═════ Entries shown ═════
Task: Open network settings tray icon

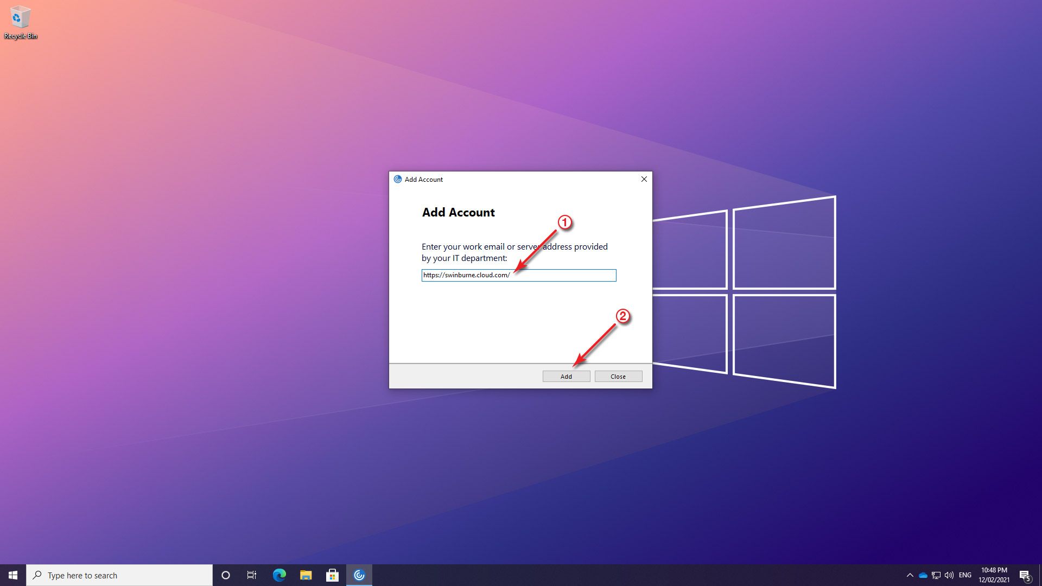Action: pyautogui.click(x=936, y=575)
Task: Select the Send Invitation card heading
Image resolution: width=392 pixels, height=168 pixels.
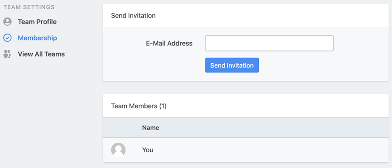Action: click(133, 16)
═════
═════ Entries shown ═════
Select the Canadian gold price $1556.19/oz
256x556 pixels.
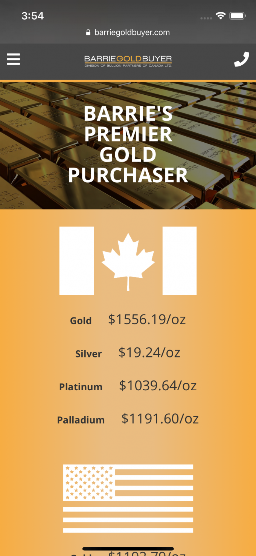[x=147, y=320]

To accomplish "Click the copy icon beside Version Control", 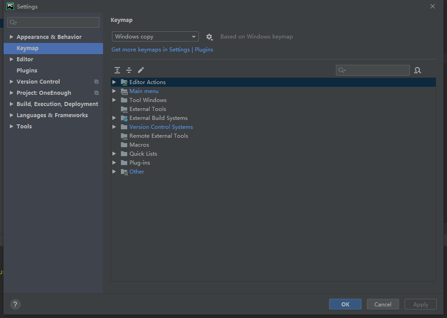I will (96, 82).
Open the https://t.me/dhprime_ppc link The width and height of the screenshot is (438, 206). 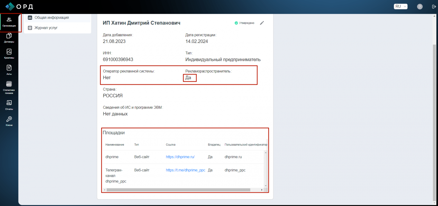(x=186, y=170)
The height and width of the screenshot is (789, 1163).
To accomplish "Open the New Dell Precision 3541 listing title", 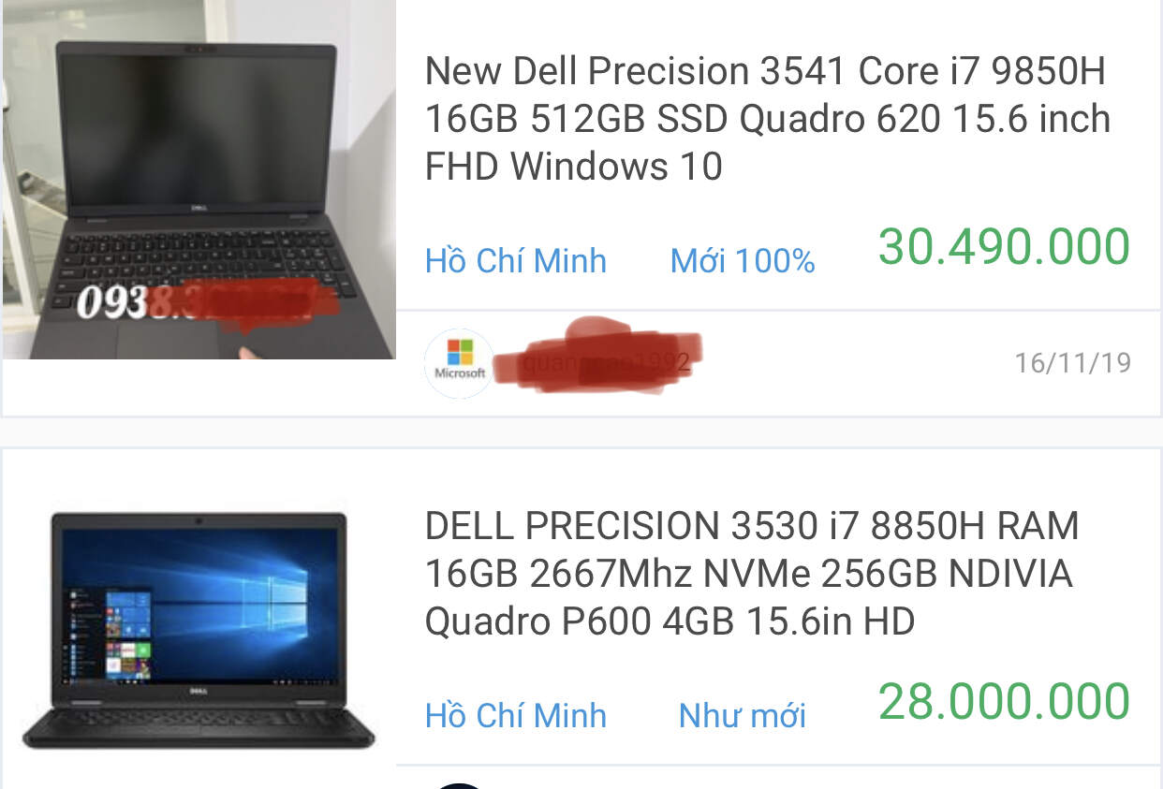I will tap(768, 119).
═════
§ Problem description
Pick out and copy every line in the records above that contains the string "pixels". Case counts.

§ Full answer
Image resolution: width=392 pixels, height=168 pixels.
256x556 pixels.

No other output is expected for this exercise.